▶ **Data records**

= Beginning of Section =

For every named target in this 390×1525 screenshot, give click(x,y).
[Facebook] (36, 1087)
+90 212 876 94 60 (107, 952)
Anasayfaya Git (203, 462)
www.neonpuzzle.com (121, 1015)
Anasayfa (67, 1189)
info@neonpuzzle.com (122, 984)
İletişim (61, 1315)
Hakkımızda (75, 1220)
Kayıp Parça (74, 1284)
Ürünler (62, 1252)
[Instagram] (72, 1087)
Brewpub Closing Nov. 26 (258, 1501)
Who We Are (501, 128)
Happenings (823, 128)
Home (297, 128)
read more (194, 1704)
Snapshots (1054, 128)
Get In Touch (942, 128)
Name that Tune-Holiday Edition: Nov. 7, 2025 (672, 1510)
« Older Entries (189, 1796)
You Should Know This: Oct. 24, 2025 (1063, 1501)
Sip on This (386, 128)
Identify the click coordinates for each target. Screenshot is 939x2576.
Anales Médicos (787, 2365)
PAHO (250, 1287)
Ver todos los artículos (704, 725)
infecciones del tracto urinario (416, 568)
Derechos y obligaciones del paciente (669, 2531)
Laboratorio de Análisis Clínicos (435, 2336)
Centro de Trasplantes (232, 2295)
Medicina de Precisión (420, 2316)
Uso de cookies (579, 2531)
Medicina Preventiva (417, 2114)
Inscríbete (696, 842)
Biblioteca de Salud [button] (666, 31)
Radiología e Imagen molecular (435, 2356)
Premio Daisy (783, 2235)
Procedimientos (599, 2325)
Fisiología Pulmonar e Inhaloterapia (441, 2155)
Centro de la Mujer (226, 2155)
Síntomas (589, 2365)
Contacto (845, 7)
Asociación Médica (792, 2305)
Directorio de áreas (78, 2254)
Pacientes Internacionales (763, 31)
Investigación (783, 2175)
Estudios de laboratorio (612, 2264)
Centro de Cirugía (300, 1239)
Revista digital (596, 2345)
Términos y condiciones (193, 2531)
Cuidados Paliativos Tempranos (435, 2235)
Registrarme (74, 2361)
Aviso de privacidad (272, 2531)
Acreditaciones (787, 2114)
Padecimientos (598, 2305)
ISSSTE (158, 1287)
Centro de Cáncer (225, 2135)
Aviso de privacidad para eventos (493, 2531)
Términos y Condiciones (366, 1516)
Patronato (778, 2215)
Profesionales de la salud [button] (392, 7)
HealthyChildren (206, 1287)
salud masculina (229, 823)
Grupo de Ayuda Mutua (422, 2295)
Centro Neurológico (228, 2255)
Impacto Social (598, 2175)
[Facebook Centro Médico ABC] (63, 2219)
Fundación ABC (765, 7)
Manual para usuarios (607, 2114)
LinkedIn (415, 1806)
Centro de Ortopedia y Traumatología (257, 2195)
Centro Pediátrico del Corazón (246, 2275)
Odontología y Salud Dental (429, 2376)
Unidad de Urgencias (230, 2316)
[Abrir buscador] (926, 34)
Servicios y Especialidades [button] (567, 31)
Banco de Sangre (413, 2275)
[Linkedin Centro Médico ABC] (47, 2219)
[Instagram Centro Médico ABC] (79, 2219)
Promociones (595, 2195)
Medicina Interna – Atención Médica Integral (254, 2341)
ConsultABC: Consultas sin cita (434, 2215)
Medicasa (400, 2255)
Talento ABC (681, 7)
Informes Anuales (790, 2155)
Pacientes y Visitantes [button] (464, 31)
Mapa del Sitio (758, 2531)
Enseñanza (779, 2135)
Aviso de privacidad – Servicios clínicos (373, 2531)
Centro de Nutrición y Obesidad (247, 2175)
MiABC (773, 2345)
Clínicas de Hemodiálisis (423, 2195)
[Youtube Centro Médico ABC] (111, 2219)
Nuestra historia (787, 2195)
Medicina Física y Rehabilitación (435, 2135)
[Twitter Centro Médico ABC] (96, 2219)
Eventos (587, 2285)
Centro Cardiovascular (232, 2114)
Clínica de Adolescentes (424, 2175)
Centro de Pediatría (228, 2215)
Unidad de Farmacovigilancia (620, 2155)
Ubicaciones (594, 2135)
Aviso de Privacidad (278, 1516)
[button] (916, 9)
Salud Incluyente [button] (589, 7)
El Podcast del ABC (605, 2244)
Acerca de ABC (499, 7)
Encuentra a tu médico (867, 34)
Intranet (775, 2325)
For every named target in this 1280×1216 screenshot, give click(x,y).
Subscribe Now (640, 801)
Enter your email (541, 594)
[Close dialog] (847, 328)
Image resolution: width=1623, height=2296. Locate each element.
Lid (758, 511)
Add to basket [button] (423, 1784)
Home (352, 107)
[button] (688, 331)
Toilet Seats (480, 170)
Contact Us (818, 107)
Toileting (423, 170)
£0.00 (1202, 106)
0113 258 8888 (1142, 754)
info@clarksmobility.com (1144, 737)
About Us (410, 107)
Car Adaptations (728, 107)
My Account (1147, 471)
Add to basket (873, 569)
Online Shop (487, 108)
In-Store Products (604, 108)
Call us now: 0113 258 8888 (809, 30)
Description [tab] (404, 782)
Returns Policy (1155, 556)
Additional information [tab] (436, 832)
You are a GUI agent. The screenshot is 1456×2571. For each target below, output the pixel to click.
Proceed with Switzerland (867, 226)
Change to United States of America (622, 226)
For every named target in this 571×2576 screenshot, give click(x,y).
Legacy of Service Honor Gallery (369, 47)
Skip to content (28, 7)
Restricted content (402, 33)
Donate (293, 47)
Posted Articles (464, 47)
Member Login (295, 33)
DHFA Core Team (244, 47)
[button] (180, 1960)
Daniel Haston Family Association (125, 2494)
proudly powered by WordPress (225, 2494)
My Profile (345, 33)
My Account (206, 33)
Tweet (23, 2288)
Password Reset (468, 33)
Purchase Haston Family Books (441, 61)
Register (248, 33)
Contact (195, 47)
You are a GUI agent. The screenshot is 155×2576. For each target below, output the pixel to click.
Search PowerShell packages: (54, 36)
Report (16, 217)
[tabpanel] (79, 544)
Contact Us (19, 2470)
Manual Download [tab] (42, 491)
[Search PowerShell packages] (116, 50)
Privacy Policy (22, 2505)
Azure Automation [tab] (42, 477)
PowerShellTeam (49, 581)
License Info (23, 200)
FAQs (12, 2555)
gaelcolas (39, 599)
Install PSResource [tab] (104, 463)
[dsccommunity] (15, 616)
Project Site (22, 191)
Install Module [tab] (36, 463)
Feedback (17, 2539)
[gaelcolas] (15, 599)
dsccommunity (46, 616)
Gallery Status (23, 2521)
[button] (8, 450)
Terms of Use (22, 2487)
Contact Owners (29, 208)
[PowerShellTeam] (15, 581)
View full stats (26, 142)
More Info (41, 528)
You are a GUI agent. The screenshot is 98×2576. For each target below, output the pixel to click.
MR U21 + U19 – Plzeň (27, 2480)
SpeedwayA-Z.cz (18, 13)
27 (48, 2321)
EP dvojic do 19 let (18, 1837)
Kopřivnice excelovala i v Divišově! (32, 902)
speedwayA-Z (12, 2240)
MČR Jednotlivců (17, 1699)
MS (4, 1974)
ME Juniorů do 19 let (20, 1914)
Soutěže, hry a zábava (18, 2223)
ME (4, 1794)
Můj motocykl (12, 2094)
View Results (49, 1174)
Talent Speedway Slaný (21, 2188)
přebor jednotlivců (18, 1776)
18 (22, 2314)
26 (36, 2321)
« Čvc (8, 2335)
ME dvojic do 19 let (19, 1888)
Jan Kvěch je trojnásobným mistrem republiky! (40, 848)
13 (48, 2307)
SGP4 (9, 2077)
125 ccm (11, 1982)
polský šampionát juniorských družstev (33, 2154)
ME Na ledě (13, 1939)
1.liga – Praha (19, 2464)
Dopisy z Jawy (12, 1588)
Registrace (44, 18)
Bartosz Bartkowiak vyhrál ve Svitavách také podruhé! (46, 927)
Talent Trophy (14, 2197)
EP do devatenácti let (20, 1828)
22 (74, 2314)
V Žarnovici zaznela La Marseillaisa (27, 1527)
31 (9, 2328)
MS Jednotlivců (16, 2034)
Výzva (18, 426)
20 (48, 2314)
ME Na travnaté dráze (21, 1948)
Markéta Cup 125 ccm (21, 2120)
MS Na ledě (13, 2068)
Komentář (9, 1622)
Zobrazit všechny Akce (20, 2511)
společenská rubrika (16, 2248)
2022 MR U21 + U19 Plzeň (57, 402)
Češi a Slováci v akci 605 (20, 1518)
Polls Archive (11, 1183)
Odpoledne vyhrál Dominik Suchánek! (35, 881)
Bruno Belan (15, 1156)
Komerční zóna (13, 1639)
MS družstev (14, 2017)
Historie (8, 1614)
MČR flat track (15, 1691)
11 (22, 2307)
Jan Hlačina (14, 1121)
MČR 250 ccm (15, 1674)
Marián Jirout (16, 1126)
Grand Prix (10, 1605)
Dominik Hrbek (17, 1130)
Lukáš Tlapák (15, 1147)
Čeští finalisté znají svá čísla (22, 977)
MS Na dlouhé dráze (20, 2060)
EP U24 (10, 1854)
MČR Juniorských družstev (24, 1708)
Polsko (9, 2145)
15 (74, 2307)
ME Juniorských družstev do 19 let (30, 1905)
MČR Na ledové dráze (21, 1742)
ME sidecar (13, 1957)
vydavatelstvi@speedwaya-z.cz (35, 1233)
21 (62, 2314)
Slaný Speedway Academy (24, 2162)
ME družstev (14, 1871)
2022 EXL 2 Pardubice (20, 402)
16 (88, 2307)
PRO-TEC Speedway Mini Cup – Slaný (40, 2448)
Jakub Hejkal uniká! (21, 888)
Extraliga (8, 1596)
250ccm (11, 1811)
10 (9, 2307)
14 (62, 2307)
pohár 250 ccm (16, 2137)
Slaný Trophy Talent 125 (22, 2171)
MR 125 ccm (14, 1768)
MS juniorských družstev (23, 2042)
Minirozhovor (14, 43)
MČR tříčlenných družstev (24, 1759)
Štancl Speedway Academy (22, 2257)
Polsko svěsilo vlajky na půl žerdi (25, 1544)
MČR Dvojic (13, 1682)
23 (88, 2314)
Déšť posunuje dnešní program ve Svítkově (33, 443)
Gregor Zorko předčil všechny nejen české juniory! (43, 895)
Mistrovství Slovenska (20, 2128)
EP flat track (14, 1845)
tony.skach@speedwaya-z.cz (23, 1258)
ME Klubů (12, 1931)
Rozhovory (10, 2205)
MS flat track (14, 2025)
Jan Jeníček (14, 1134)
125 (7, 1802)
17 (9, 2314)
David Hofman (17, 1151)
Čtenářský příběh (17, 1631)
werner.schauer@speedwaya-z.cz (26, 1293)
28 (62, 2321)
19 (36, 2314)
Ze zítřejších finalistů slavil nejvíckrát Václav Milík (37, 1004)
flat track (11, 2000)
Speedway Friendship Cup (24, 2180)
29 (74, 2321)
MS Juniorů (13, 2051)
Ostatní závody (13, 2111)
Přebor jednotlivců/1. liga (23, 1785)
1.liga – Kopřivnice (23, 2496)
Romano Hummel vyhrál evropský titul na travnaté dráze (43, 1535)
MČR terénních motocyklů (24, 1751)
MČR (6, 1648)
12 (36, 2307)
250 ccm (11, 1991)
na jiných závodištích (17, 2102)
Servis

= End of Section =

▶ **Prompt**
For this exercise, output exactly the lines above from the line with "Proceed with Switzerland (867, 226)" to the line with "Password Reset (468, 33)", counting both, and leave out the rest.

▶ **Answer below**
Proceed with Switzerland (867, 226)
Change to United States of America (622, 226)
For every named target in this 571×2576 screenshot, give click(x,y).
Legacy of Service Honor Gallery (369, 47)
Skip to content (28, 7)
Restricted content (402, 33)
Donate (293, 47)
Posted Articles (464, 47)
Member Login (295, 33)
DHFA Core Team (244, 47)
[button] (180, 1960)
Daniel Haston Family Association (125, 2494)
proudly powered by WordPress (225, 2494)
My Profile (345, 33)
My Account (206, 33)
Tweet (23, 2288)
Password Reset (468, 33)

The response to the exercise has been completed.